[Click-target data]
>> Begin
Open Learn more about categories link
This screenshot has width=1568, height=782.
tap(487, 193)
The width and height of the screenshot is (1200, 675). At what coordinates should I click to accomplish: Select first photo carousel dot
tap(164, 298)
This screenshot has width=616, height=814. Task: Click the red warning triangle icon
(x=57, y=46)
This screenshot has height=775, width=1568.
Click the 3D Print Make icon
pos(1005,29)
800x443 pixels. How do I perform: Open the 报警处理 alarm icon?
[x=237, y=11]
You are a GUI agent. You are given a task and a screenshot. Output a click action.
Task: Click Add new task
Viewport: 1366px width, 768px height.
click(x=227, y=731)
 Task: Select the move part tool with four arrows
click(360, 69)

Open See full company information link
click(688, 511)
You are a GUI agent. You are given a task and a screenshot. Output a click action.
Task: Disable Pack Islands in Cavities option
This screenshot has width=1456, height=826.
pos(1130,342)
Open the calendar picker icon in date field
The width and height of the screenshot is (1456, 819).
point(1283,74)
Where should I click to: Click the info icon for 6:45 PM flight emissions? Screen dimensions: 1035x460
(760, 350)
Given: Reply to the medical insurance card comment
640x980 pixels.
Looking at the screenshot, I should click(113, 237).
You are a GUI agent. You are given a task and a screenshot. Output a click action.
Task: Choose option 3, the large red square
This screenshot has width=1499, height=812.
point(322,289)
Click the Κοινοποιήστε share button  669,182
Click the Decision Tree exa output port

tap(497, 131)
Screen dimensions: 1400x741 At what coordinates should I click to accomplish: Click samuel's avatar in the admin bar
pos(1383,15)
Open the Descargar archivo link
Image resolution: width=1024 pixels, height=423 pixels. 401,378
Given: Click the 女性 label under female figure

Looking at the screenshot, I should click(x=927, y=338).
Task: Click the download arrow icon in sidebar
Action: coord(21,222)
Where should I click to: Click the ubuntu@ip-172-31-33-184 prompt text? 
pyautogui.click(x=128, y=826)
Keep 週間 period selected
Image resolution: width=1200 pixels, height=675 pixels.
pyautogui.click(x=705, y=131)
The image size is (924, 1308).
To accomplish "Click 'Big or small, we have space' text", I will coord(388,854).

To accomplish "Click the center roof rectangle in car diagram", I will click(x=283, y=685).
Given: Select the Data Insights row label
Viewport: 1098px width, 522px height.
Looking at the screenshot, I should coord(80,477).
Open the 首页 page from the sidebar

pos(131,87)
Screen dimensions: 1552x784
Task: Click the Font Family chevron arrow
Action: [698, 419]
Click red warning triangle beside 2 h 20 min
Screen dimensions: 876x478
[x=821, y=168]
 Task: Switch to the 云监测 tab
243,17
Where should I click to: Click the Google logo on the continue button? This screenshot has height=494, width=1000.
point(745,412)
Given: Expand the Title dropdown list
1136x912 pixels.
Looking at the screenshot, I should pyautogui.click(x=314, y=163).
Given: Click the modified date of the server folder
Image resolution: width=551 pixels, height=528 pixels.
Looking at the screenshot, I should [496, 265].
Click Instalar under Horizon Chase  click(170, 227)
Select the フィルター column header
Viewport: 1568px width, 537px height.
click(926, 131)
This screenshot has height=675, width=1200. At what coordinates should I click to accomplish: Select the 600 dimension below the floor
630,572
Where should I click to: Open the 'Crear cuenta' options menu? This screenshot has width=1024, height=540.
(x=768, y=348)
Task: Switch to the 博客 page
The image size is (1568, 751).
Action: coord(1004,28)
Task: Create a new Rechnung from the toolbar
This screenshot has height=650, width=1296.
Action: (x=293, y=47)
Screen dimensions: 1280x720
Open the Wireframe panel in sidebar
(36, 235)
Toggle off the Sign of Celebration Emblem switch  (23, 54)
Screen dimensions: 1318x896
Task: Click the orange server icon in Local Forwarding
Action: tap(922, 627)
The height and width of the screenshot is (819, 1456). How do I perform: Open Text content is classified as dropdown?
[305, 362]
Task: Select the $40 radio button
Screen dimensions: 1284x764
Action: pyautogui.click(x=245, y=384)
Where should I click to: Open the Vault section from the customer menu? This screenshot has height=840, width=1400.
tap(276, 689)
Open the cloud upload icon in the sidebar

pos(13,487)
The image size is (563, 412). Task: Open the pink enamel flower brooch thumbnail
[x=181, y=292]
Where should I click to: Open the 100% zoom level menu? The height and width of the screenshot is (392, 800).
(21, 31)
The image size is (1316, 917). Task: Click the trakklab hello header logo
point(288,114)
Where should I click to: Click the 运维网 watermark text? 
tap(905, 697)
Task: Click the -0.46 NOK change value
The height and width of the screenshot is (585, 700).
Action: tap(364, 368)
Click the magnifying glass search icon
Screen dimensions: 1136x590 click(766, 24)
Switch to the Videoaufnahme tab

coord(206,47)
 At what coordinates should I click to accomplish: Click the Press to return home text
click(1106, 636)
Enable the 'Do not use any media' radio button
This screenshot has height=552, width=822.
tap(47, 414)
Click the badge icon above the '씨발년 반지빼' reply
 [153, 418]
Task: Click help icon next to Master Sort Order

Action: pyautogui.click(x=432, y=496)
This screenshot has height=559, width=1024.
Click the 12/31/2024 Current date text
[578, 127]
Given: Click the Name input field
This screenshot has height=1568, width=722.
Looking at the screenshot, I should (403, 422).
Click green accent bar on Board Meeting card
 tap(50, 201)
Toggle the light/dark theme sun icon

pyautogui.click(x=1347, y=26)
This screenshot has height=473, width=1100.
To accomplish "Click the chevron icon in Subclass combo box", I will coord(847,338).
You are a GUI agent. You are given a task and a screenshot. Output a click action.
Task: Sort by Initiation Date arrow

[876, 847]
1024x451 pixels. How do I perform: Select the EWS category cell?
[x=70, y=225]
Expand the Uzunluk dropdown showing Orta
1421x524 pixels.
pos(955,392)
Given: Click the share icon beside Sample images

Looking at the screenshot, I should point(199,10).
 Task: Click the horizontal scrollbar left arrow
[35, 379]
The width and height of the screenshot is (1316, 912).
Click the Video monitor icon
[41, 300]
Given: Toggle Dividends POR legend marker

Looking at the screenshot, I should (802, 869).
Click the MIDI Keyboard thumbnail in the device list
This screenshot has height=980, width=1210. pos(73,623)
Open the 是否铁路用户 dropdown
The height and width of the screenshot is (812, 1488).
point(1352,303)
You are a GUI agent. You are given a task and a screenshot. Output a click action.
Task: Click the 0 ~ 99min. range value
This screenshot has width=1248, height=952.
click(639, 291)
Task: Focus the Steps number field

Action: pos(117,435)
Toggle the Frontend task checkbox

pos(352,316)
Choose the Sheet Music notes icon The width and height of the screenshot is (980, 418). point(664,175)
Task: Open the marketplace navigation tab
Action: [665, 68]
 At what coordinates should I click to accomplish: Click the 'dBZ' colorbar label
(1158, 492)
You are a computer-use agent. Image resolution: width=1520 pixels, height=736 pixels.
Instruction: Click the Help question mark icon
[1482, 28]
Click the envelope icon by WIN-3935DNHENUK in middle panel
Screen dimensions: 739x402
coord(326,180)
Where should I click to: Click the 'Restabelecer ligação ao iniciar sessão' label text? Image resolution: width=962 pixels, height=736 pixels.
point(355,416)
>> End
> [Given request] Print the rows above word for word, starting at the first row and ending at the line that contains "pyautogui.click(x=705, y=131)", with both of those lines included.

> [Answer for the task]
Open Learn more about categories link
This screenshot has width=1568, height=782.
tap(487, 193)
The width and height of the screenshot is (1200, 675). At what coordinates should I click to accomplish: Select first photo carousel dot
tap(164, 298)
This screenshot has width=616, height=814. Task: Click the red warning triangle icon
(x=57, y=46)
This screenshot has height=775, width=1568.
Click the 3D Print Make icon
pos(1005,29)
800x443 pixels. How do I perform: Open the 报警处理 alarm icon?
[x=237, y=11]
You are a GUI agent. You are given a task and a screenshot. Output a click action.
Task: Click Add new task
Viewport: 1366px width, 768px height.
click(x=227, y=731)
 Task: Select the move part tool with four arrows
click(360, 69)

Open See full company information link
click(688, 511)
You are a GUI agent. You are given a task and a screenshot. Output a click action.
Task: Disable Pack Islands in Cavities option
This screenshot has width=1456, height=826.
pos(1130,342)
Open the calendar picker icon in date field
The width and height of the screenshot is (1456, 819).
point(1283,74)
Where should I click to: Click the info icon for 6:45 PM flight emissions? Screen dimensions: 1035x460
(760, 350)
Given: Reply to the medical insurance card comment
640x980 pixels.
Looking at the screenshot, I should click(113, 237).
You are a GUI agent. You are given a task and a screenshot. Output a click action.
Task: Choose option 3, the large red square
This screenshot has width=1499, height=812.
point(322,289)
Click the Κοινοποιήστε share button  669,182
Click the Decision Tree exa output port

tap(497, 131)
Screen dimensions: 1400x741 At what coordinates should I click to accomplish: Click samuel's avatar in the admin bar
pos(1383,15)
Open the Descargar archivo link
Image resolution: width=1024 pixels, height=423 pixels. 401,378
Given: Click the 女性 label under female figure

Looking at the screenshot, I should click(x=927, y=338).
Task: Click the download arrow icon in sidebar
Action: coord(21,222)
Where should I click to: Click the ubuntu@ip-172-31-33-184 prompt text? 
pyautogui.click(x=128, y=826)
Keep 週間 period selected
Image resolution: width=1200 pixels, height=675 pixels.
pyautogui.click(x=705, y=131)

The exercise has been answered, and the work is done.